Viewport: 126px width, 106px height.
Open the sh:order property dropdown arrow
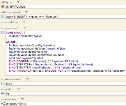point(19,89)
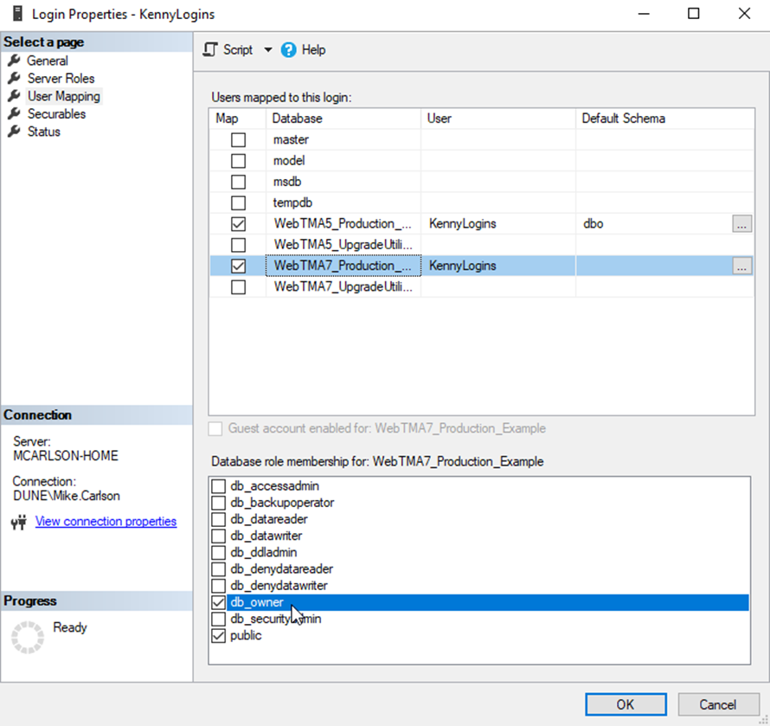
Task: Enable the db_datareader role
Action: point(219,519)
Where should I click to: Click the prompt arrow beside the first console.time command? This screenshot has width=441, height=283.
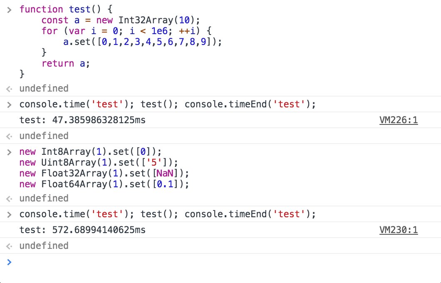(x=9, y=104)
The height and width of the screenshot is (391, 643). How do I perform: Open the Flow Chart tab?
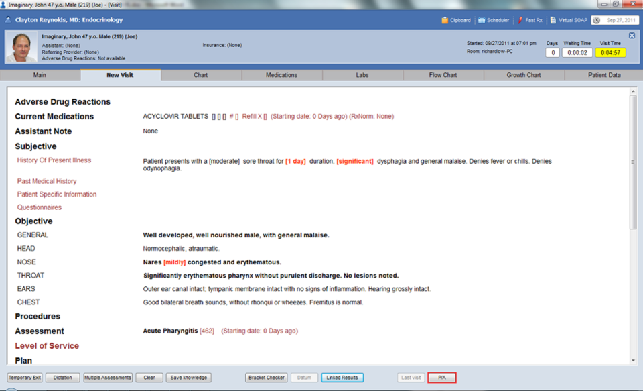pos(443,75)
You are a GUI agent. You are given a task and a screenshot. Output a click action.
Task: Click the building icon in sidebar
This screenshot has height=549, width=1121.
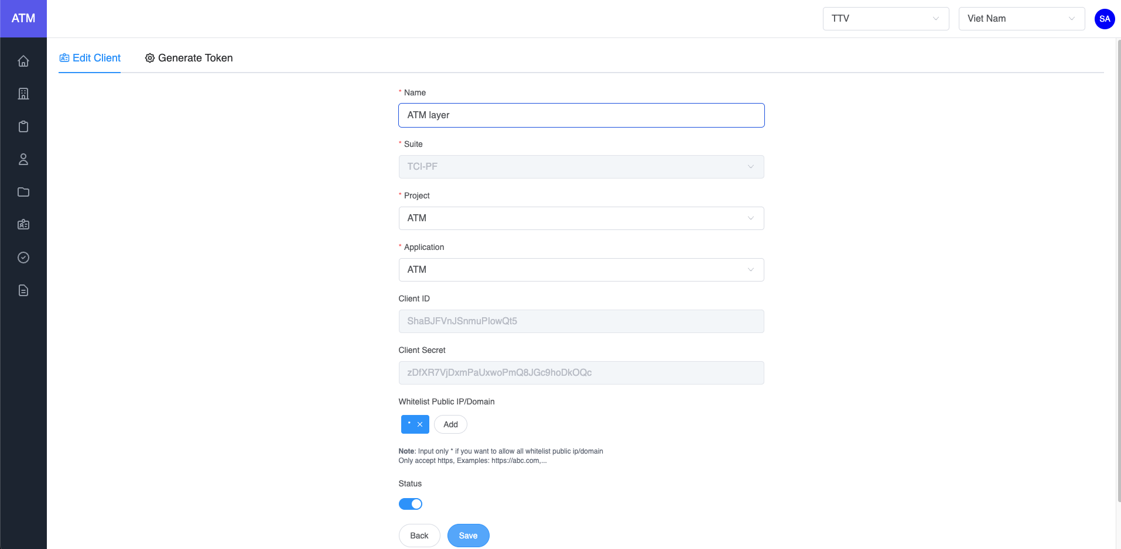(23, 94)
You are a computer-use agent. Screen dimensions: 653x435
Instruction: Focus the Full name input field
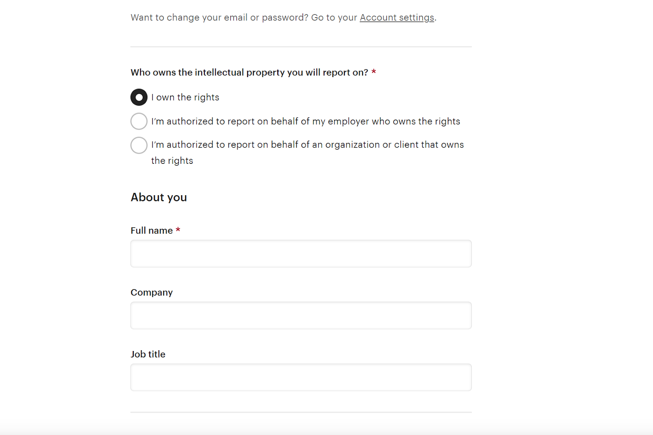(301, 254)
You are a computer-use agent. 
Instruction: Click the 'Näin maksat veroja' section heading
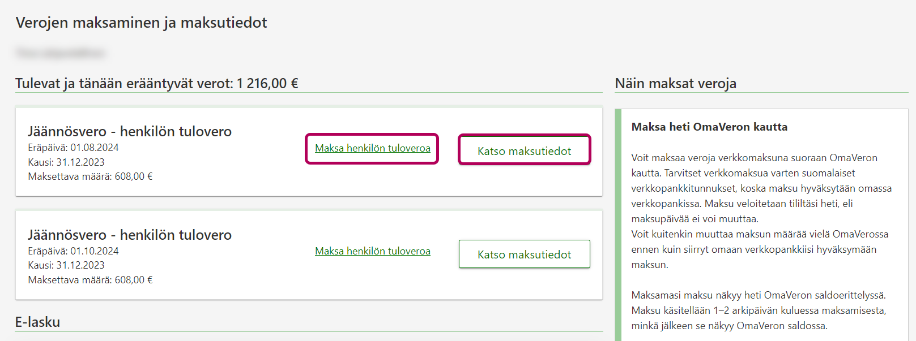(675, 84)
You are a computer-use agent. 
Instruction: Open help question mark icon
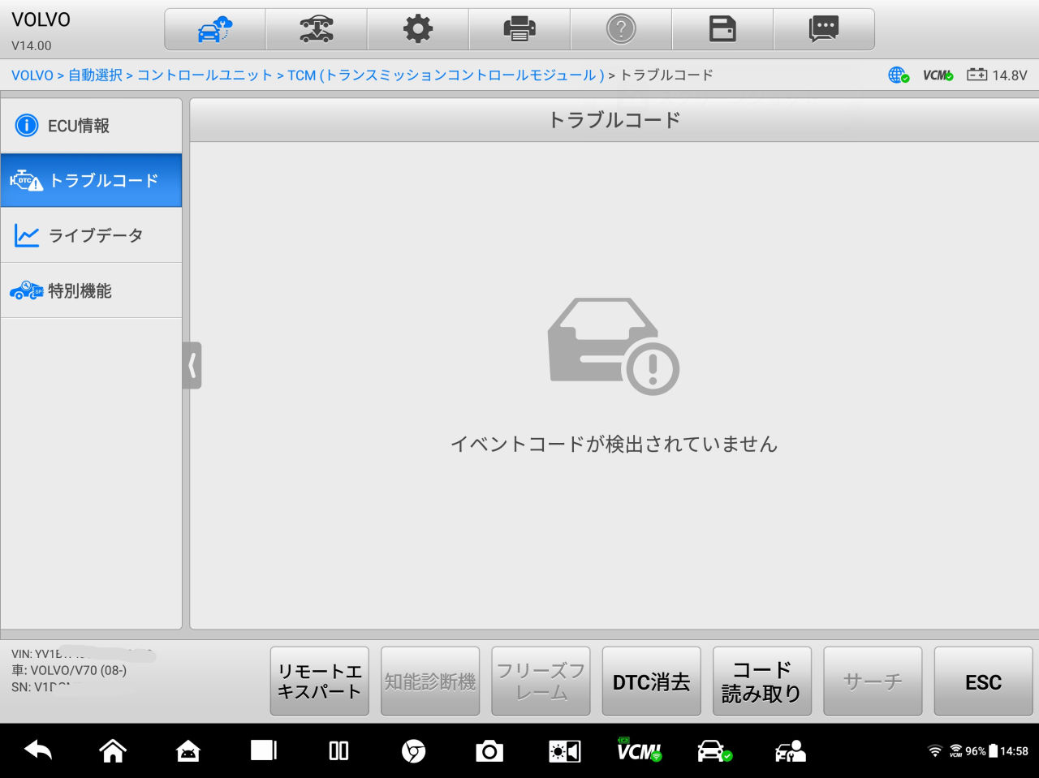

● ● ● ● ● ● ●

Recast every line of the records above as a JSON list of strings, one string per line, omitting blank lines. Leave the pictures out of the list.

[
  "Viewport: 126px width, 106px height.",
  "Open the sh:order property dropdown arrow",
  "point(19,89)",
  "Task: Enable the db_datareader role",
  "Action: point(219,519)",
  "Where should I click to: Click the prompt arrow beside the first console.time command? This screenshot has width=441, height=283.",
  "(x=9, y=104)",
  "The height and width of the screenshot is (391, 643). How do I perform: Open the Flow Chart tab?",
  "pos(443,75)",
  "You are a GUI agent. You are given a task and a screenshot. Output a click action.",
  "Task: Click the building icon in sidebar",
  "This screenshot has height=549, width=1121.",
  "(23, 94)",
  "You are a computer-use agent. Screen dimensions: 653x435",
  "Instruction: Focus the Full name input field",
  "(301, 254)",
  "You are a computer-use agent. ",
  "Instruction: Click the 'Näin maksat veroja' section heading",
  "(675, 84)",
  "You are a computer-use agent. ",
  "Instruction: Open help question mark icon"
]